A dureza é outra característica que merece ser observada. Ela é conferida à água pela presença de metais alcalino-terrosos (cálcio, magnésio etc) e alguns metais em menor intensidade. "A dureza é caracterizada pela extinção da espuma formada pelo sabão, índice visível de uma reação mais complexa, que dificulta o banho e a lavagem de utensílios domésticos e roupas, criando problemas higiênicos. As águas duras, por causa de condições desfavoráveis e equilíbrio químico, podem incrustar as tubulações de água quente, radiadores de automóveis, hidrômetros, caldeiras etc", explica João Carlos.
O ferro, com certa frequência associado ao manganês, confere à água sabor, ou melhor, sensação de adstringência e coloração avermelhada, decorrente de sua precipitação. "As águas ferruginosas mancham as roupas durante a lavagem, mancham os aparelhos sanitários e podem ficar depositadas nas tubulações.
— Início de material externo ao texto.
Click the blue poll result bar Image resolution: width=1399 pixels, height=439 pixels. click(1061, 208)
O manganês apresenta inconvenientes semelhantes aos do ferro, porém, é menos comum e sua coloração característica é marrom", alerta o especialista da Cetesb.
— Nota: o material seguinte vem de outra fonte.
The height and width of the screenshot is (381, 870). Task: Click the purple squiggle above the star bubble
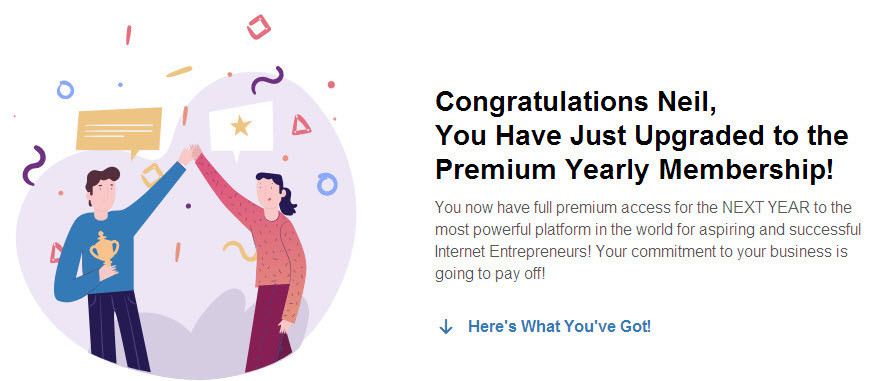click(267, 80)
Alguns elementos ou compostos químicos, quando presentes na água, fazem com que ela fique tóxica. Como exemplo, podemos citar o cobre, o zinco, o chumbo, os cianetos, o cromo hexavalente, o cádmio, o arsênio, o selênio, a prata, o mercúrio e o bário. "Essas impurezas podem alcançar a água a partir de efluentes industriais, drenagem de áreas agrícolas ou atividades de mineração", comenta João Carlos.
Indicadores biológicos
Os microorganismos aquáticos desenvolvem, na água, suas atividades biológicas de nutrição, respiração, excreção etc, provocando modificações de caráter químico e ecológico no próprio ambiente aquático. Os microorganismos de origem externa, como os patogênicos, por exemplo, introduzidos na água junto com matéria fecal, normalmente não se alimentam nem se reproduzem no meio aquático, tendo caráter transitório nesse ambiente. Entre os organismos que podem ser encontrados na água destacam-se as algas que, apesar de terem grande importância para o equilíbrio ecológico do meio aquático e de serem responsáveis por parte do oxigênio presente na água (produzido pelo processo da fotossíntese), podem acarretar também alguns problemas. "Entre eles, podemos citar a formação de grande massa orgânica, levando à produção de quantidade excessiva de lodo e à liberação de vários compostos orgânicos, que podem ser tóxicos ou produzir sabor e odor desagradáveis, o desenvolvimento de camadas de algas nas superfícies de reservatórios, causando turbidez e dificultando a penetração da luz solar, com a consequente redução do oxigênio do meio, o entupimento de filtros de areia em estações de tratamento da água, o ataque às paredes de reservatórios de águas e piscinas e a corrosão de estruturas de ferro e de concreto", afirma o químico da Cetesb.
Os microorganismos patogênicos, introduzidos na água junto com matéria fecal de esgotos sanitários, também ganham destaque entre os parâmetros biológico. Por causa da grande variedade de microorganismos patogênicos que podem estar contidos na água, é difícil sua detecção individualizada. É mais fácil inferir sua existência a partir de indicadores da presença de matéria fecal no meio líquido. "As bactérias usadas como indicadores de poluição da água por matéria fecal são os coliformes fecais, que vivem normalmente no organismo humano e no dos demais animais de sangue quente, existindo em grande quantidade nas fezes. Embora não sejam patogênicas, a presença dessas bactérias na água indica que ela recebeu matéria fecal e pode, portanto, conter microorganismos patogênicos. Entre as bactérias do grupo coliforme, a mais usada como indicadora da poluição fecal é a Escherichia coli", afirma João Carlos.